Une des manière de se débarrasser des opposants était de les larguer depuis un avion, vivants, dans l’Atlantique. En décembre 1978, de forts vents du sud-est ont ramené une douzaine de cadavres de la mer sur différentes plages d’Argentine. Ils étaient nus et présentaient des signes de mort violente. Mais aucun de ces cas n’a donné lieu à une enquête judiciaire. Au lieu de cela, ils ont été déplacés en secret vers des cimetières voisins et enterrés anonymement. La police, les juges et les fonctionnaires municipaux ont agi de manière coordonnée pour éviter que l’on découvre qu’ils étaient victimes des vols de la mort.

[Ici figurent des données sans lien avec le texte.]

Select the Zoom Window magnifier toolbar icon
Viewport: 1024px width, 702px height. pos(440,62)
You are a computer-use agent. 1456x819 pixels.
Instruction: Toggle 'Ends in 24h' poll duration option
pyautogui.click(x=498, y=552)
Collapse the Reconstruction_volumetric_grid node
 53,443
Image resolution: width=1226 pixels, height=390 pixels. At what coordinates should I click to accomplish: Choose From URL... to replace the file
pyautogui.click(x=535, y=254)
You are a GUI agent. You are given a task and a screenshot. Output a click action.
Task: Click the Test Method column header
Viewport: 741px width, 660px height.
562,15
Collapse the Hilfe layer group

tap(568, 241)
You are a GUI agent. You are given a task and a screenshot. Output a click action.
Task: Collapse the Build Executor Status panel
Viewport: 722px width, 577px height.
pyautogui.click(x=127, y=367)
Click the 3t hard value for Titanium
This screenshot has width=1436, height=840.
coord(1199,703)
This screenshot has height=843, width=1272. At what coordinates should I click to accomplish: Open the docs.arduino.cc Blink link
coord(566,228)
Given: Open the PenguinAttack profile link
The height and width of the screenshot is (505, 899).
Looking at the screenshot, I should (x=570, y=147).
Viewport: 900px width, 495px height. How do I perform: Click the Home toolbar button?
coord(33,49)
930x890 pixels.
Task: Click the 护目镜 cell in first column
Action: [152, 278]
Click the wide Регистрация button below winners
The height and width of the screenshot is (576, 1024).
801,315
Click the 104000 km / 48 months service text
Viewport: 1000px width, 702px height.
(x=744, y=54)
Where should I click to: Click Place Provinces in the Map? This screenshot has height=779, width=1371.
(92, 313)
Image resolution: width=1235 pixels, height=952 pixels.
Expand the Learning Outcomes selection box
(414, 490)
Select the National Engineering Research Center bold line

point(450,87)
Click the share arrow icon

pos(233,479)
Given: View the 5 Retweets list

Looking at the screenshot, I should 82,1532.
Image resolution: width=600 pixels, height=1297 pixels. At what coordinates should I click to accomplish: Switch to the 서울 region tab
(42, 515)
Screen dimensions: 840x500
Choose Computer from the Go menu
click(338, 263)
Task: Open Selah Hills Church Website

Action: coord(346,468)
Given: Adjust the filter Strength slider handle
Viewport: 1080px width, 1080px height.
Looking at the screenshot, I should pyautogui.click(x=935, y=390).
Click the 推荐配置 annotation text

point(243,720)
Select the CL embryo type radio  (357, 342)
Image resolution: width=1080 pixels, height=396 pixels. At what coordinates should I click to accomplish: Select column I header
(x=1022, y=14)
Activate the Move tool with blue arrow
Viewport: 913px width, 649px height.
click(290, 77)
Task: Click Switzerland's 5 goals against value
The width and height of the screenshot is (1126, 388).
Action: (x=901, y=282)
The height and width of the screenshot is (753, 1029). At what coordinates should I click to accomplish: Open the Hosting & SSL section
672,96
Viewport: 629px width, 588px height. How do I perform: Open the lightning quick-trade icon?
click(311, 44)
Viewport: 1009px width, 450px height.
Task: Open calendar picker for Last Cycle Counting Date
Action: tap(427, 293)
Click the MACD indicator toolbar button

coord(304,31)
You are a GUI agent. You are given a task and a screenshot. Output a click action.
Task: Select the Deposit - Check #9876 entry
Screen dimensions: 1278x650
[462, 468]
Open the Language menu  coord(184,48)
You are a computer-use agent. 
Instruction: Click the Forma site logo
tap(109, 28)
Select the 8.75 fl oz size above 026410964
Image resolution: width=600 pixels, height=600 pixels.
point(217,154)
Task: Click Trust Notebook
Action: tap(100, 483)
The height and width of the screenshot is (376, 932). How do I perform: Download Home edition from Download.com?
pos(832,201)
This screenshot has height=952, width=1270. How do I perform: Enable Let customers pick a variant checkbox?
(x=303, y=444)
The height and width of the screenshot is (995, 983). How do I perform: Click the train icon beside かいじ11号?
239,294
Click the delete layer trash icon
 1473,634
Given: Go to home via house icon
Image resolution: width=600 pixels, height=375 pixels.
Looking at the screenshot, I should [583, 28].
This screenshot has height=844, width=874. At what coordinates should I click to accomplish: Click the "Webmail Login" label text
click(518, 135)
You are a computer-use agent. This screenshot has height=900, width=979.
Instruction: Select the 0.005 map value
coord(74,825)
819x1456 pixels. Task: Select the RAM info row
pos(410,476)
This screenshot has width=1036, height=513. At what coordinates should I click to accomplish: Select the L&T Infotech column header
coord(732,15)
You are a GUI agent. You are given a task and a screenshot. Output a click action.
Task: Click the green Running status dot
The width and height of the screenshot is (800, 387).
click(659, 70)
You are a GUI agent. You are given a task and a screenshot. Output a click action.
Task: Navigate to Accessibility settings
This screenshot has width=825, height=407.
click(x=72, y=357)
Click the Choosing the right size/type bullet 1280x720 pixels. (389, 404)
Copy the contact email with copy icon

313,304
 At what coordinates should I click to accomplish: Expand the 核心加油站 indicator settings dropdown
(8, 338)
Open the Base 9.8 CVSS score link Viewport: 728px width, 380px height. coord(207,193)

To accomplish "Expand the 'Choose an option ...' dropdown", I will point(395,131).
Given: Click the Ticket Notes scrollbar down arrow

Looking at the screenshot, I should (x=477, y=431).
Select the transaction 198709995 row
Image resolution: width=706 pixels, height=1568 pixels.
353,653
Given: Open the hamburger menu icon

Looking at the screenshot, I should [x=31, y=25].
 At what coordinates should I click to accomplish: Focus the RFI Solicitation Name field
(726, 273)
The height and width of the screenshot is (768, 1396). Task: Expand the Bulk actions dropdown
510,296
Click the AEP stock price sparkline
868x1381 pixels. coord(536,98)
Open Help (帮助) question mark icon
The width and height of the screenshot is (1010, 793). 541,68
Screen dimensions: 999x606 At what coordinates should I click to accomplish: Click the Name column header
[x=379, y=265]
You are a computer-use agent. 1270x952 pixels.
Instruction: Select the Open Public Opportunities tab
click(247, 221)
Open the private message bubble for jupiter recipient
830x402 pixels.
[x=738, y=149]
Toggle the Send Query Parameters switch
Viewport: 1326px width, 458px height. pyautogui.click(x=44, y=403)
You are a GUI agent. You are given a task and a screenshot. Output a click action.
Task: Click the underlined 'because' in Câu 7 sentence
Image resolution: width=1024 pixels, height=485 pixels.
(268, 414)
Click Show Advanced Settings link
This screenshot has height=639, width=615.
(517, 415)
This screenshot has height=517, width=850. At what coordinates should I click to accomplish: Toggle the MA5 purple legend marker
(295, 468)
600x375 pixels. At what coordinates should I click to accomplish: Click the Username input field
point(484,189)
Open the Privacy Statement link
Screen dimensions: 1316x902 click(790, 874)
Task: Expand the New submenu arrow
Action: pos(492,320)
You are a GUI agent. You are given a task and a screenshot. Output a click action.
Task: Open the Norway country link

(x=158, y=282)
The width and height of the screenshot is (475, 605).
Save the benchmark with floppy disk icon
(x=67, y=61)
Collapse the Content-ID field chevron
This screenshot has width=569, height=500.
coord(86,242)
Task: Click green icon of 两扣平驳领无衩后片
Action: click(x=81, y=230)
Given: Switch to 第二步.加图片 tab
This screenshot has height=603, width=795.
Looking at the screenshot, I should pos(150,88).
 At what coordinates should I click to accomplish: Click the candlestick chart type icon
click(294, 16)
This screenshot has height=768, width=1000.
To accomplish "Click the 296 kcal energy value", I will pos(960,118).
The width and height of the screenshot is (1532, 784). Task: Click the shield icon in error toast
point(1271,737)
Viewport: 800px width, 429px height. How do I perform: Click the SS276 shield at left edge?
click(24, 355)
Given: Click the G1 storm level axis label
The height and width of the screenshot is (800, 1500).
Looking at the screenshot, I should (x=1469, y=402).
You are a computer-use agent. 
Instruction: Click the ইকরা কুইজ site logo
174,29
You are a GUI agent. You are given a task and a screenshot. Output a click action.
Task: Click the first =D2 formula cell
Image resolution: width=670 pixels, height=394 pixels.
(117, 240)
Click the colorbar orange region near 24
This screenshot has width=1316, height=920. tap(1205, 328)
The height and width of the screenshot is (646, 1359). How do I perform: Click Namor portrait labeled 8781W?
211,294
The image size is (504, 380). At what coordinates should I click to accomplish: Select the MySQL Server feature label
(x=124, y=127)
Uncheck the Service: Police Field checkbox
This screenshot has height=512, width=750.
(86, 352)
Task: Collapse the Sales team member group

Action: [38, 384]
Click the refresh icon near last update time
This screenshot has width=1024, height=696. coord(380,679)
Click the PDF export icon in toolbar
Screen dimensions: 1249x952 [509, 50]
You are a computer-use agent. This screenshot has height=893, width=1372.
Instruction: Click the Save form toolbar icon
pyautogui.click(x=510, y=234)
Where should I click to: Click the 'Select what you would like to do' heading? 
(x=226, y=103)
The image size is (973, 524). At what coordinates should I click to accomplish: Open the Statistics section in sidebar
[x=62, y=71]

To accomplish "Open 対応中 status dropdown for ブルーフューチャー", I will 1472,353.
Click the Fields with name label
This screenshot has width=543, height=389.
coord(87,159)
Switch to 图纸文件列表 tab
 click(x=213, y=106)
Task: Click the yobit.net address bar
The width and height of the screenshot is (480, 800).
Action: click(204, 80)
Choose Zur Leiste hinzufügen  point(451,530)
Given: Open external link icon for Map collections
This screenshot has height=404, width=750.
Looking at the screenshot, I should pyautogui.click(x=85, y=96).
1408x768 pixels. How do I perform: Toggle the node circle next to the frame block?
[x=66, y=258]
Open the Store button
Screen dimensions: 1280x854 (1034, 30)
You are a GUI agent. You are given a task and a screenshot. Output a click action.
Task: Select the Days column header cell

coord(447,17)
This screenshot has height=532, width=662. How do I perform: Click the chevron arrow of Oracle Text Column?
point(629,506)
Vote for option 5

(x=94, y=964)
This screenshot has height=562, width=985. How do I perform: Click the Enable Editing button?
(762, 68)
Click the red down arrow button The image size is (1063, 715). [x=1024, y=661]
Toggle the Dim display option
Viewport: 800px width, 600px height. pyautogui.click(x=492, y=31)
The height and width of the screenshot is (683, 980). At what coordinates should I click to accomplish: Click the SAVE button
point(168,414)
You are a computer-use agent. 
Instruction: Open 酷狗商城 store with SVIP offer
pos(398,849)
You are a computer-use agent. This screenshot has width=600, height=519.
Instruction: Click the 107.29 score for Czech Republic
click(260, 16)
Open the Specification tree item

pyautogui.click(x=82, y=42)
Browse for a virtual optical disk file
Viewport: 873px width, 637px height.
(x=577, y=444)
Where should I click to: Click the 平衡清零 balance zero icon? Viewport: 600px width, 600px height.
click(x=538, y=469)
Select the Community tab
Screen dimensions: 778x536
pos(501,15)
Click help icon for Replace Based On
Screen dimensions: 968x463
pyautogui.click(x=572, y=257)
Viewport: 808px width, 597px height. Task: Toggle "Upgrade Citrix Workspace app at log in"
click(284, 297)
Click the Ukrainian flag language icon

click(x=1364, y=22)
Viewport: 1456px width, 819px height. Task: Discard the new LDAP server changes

Plus de 45 ans après, pour la première fois, la justice argentine met sur le banc des accusés les responsables présumés de ce réseau de dissimulation.
Un juge, un médecin, des policiers et des fonctionnaires sont accusés d’avoir caché les corps arrivés sans vie sur les plages de Buenos Aires après avoir été largués à haute altitude par des avions militaires.
« Les corps sont apparus dispersés le long d’une bande côtière d’environ 150 kilomètres », explique Daniel Iglesias, auteur d’une enquête qui a fourni les premiers indices permettant de faire la lumière sur ce qui s’est passé. Daniel Iglesias a trouvé plus de vingt dossiers de corps ramenés par la mer entre 1977 et 1978 qui avaient été enterrés sans être identifiés ».
La justice a condamné plus d’un millier de personnes, pour la plupart des militaires, pour des crimes contre l’humanité perpétrés durant cette période. Le régime militaire a ouvert des centaines de centres de détention clandestins dans tout le pays et, à Buenos Aires et dans ses environs, l’un des mécanismes les plus courants pour se débarrasser des personnes enlevées consistait donc à les mettre dans des avions et à les jeter, droguées et menottées, dans le Río de la Plata ou dans l’océan Atlantique. En raison d’une erreur de calcul des vents et des marées, une poignée de corps n’ont pas été retrouvés au fond de la mer, mais ont été rejetés sur le rivage. La justice doit maintenant déterminer la responsabilité présumée des accusés.
L’un des corps restés non identifiés pendant trois décennies est celui de Santiago Villanueva, militant des Jeunesses péronistes, enlevé le 26 juillet 1978. Son fils aîné, Guillermo, avait 12 ans à l’époque. « J’ai passé toute ma vie à le chercher et je n’ai jamais pensé que nous le retrouverions », dit-il en évoquant cette disparition qui a marqué la vie de toute sa famille.
À 57 ans, Guillermo Villanueva se prépare à témoigner devant un juge pour la troisième fois de sa vie. Il se souvient encore avec une certaine incrédulité du moment où l’équipe argentine d’anthropologie médico-légale lui a annoncé qu’elle avait identifié les restes de son père, écrit le journaliste Mar Centenera dans le quotidien El País.
Nous sommes le 25 juin 1978 au stade Monumental de Buenos Aires, célèbre antre de River Plate, où se dispute la finale de la Coupe du Monde entre Argentins et Hollandais. A quelques kilomètres de là, les sous-sol de l’Ecole Supérieure de la Mécanique Marine servent de salles de torture. Pendant que la foule argentine acclame ses héros bleus ciel et blancs, des opposants du régime de Jorge Videla sont assassinés dans le plus grand secret. Depuis deux ans, le « Général » Videla mène une « guerre sale » qui consiste à torturer et tuer les personnes soupçonnées d’opposition à La Junte. Malgré les atrocités de celle-ci, la FIFA décide de maintenir la compétition mondiale en Argentine. Une aubaine pour Videla qui ne souhaite que la victoire de l’Albiceleste pour faire rayonner son régime. (Enzo Leanni, Le Corner).